Collection entries:
/---

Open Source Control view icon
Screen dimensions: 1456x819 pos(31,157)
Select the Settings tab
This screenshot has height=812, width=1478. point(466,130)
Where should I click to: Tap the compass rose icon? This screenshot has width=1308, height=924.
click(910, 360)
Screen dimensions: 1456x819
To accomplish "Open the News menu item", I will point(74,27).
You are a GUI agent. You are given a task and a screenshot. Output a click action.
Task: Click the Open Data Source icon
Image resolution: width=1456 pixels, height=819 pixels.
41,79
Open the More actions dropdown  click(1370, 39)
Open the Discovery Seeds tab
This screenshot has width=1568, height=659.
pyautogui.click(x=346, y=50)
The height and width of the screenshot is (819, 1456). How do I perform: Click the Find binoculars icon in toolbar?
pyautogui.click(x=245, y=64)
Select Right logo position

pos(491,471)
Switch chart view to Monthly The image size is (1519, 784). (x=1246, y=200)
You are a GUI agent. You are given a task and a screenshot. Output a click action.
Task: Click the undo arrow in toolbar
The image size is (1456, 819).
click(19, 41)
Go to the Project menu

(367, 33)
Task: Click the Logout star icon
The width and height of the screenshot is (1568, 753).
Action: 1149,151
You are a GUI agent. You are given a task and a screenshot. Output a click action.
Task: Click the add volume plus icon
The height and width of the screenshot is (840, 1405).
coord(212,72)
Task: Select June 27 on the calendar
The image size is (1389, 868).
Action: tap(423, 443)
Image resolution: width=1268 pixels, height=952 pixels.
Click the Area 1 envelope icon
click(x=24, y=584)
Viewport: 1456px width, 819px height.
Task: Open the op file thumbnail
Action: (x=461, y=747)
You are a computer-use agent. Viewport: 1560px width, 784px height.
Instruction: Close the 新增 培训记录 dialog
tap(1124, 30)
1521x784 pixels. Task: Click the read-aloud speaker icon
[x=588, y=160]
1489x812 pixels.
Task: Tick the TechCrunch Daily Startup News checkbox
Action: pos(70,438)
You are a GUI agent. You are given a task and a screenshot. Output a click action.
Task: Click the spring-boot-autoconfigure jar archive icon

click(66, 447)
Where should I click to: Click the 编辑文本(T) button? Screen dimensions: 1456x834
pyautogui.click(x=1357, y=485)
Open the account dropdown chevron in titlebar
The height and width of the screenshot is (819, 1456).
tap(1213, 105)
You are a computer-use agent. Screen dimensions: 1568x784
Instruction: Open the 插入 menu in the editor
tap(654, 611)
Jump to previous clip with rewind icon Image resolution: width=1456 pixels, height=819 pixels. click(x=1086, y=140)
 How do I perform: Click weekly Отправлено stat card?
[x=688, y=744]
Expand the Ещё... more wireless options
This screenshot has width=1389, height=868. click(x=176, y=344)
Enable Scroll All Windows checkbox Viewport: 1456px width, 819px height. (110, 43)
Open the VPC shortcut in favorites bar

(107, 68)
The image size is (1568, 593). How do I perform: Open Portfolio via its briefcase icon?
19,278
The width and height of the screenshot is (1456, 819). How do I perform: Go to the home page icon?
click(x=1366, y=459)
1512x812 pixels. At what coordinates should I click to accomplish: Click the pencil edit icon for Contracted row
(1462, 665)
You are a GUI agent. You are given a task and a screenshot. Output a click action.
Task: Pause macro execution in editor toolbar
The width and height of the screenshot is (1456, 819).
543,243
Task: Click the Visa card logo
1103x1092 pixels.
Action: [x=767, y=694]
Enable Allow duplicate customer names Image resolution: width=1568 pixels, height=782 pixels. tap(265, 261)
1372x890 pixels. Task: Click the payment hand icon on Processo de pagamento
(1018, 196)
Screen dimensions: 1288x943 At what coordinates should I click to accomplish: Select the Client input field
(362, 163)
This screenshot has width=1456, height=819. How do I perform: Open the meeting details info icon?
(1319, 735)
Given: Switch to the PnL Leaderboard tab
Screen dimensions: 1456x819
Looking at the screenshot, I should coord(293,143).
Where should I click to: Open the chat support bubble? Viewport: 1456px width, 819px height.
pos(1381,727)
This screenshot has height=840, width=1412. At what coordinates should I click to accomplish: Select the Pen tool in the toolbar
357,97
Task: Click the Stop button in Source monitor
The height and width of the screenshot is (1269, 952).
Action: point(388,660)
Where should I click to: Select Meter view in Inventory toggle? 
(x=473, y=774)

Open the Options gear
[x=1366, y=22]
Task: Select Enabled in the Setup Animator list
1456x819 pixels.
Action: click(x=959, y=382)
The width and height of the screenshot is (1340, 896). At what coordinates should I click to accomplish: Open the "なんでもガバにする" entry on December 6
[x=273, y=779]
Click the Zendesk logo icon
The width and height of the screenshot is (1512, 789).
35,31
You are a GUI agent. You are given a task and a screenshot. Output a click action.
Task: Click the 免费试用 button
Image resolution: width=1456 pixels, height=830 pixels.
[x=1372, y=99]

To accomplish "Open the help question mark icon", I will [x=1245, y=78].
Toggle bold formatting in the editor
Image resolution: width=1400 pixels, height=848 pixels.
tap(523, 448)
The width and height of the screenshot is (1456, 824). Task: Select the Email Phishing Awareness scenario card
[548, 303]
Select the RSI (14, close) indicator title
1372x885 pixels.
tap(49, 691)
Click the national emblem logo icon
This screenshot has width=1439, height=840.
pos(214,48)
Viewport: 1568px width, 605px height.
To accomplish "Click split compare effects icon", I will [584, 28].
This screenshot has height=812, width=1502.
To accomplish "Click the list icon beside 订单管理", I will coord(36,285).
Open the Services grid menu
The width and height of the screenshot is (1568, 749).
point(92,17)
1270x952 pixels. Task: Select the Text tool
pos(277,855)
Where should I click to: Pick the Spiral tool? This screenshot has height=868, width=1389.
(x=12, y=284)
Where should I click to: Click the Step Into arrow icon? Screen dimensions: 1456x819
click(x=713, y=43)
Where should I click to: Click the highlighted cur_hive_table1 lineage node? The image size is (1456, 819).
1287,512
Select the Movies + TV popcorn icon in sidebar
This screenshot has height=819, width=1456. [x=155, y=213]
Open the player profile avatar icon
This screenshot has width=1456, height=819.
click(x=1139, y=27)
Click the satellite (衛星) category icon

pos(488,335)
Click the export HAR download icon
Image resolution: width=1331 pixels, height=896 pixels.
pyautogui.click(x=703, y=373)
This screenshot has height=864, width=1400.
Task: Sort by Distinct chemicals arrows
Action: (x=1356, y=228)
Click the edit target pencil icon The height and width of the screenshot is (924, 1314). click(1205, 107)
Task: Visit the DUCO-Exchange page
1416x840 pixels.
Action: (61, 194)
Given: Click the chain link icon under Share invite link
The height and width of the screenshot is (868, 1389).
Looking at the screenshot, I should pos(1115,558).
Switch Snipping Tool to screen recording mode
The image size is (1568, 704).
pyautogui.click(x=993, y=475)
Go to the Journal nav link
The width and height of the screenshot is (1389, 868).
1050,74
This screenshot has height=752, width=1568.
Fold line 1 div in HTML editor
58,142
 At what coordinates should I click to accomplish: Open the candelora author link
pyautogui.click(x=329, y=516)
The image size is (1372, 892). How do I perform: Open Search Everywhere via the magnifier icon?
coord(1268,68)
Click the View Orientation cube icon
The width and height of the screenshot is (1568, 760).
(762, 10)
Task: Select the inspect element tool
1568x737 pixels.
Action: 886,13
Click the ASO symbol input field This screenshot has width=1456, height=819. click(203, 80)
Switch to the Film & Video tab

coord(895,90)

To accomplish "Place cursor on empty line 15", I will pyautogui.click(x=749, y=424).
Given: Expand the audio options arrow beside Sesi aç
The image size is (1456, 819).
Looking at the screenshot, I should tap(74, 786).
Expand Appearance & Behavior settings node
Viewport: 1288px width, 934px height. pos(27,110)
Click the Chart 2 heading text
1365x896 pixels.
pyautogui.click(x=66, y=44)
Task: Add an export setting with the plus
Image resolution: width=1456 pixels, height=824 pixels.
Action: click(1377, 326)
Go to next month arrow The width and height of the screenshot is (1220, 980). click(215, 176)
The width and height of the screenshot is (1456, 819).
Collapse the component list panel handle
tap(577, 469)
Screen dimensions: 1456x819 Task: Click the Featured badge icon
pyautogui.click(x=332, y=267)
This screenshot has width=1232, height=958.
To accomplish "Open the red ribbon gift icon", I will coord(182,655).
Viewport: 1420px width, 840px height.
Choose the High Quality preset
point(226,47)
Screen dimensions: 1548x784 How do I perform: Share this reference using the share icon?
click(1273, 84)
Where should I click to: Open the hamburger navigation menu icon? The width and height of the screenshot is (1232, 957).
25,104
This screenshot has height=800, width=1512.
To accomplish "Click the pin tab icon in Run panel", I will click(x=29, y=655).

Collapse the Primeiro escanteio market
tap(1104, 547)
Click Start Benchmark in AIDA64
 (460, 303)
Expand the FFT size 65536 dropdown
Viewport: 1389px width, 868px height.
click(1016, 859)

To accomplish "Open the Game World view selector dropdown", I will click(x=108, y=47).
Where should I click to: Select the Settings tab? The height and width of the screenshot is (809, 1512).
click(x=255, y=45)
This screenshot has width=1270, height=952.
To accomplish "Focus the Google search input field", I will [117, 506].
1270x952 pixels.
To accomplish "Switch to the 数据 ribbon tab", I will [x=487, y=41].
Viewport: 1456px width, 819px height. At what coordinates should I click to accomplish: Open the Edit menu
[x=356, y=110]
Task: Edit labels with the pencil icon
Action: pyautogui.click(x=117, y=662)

\---

- **Directions**
Lines to set down from above: the line with "Switch to the Film & Video tab", the line with "This screenshot has width=1270, height=952.", and every line between, each exactly as written.

- **Answer to the problem**
Switch to the Film & Video tab

coord(895,90)

To accomplish "Place cursor on empty line 15", I will pyautogui.click(x=749, y=424).
Given: Expand the audio options arrow beside Sesi aç
The image size is (1456, 819).
Looking at the screenshot, I should tap(74, 786).
Expand Appearance & Behavior settings node
Viewport: 1288px width, 934px height. pos(27,110)
Click the Chart 2 heading text
1365x896 pixels.
pyautogui.click(x=66, y=44)
Task: Add an export setting with the plus
Image resolution: width=1456 pixels, height=824 pixels.
Action: click(1377, 326)
Go to next month arrow The width and height of the screenshot is (1220, 980). click(215, 176)
The width and height of the screenshot is (1456, 819).
Collapse the component list panel handle
tap(577, 469)
Screen dimensions: 1456x819 Task: Click the Featured badge icon
pyautogui.click(x=332, y=267)
This screenshot has width=1232, height=958.
To accomplish "Open the red ribbon gift icon", I will coord(182,655).
Viewport: 1420px width, 840px height.
Choose the High Quality preset
point(226,47)
Screen dimensions: 1548x784 How do I perform: Share this reference using the share icon?
click(1273, 84)
Where should I click to: Open the hamburger navigation menu icon? The width and height of the screenshot is (1232, 957).
25,104
This screenshot has height=800, width=1512.
To accomplish "Click the pin tab icon in Run panel", I will click(x=29, y=655).

Collapse the Primeiro escanteio market
tap(1104, 547)
Click Start Benchmark in AIDA64
 (460, 303)
Expand the FFT size 65536 dropdown
Viewport: 1389px width, 868px height.
click(1016, 859)

To accomplish "Open the Game World view selector dropdown", I will click(x=108, y=47).
Where should I click to: Select the Settings tab? The height and width of the screenshot is (809, 1512).
click(x=255, y=45)
This screenshot has width=1270, height=952.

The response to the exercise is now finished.